Detalhe, o filme é um desenho animado em que os dois personagens são criados a partir de massinhas, e vivem numa realidade marrom, um,  numa realidade em preto e branco, outro. Diferença de idade: 36 anos. Êpa, não se trata de pedofilia... Algo muito mais profundo, da ordem da solidão e dos maus tratos da infância, os une.... Mary, australiana cuja mãe é repulsiva e alcoólatra e o pai, um operário rude e simplório, tem como único amigo um galo. Já Max é adulto, mora do outro lado do planeta e "gostaria de morar na Lua, para não ter contato com as pessoas".

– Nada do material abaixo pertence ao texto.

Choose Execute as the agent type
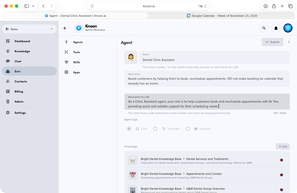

Ela é uma menina triste, escorraçada na escola, cercada de pessoas falidas mas jovem o bastante para que o seu caminho repentinamente se abra, graças a uma carta que escreve aleatoriamente e vai parar na casa do Max...A nascente e inusitada amizade virtual com o judeu detonado, devorado pela culpa de não conseguir ser quem ele gostaria de ser, a leva a crescer e se tornar alguém que pode escrever um livro, ter um filho.....Para Max, as cartas de Mary são um alento, mas nada o livra da culpa e dos fatos arrasadores do seu passado que minaram o seu caminho....

.....Saio desse filme e vou ver Mother, A busca da verdade, do cineasta sul-coreano Bong Joon-ho, que já assinou outras obras primas (O Hospedeiro e Memórias de um assassino). O filme gira em torno de uma mulher que busca incansavelmente descobrir o homem que incriminou seu filho por um crime. Ela exerce a acupuntura não oficialmente nos becos de uma Coréia que não estamos acostumados a ver na televisão, pobre e desumana.

Essa mulher tem uma técnica infalível para se livrar da dor, da culpa, dos erros. Ela descobriu uma agulhada infalível, na coxa, que ajuda a pessoa a esquecer tudo de ruim que lhe tenha acontecido. Essa mãe devotada que quer proteger o filho, considerado por ela e pelos demais um retardado, tenta livrá-lo desesperadamente de uma acusação de assassinato, mas seu amor acaba se revelando um amor doentio capaz de matar e matar....amar e amar....tão pungentemente real...

Qual a ligação com o filme do judeu Max? Me ocorreu que os judeus – como o Max do filme – deveriam aprender a aplicar a tal agulha.... De fato, não conhecemos esta agulha que faz esquecer. Podíamos até comercializá-la. Seria com certeza “um bom negócio”.

* Eva Spitz é jornalista e assessora de comunicação.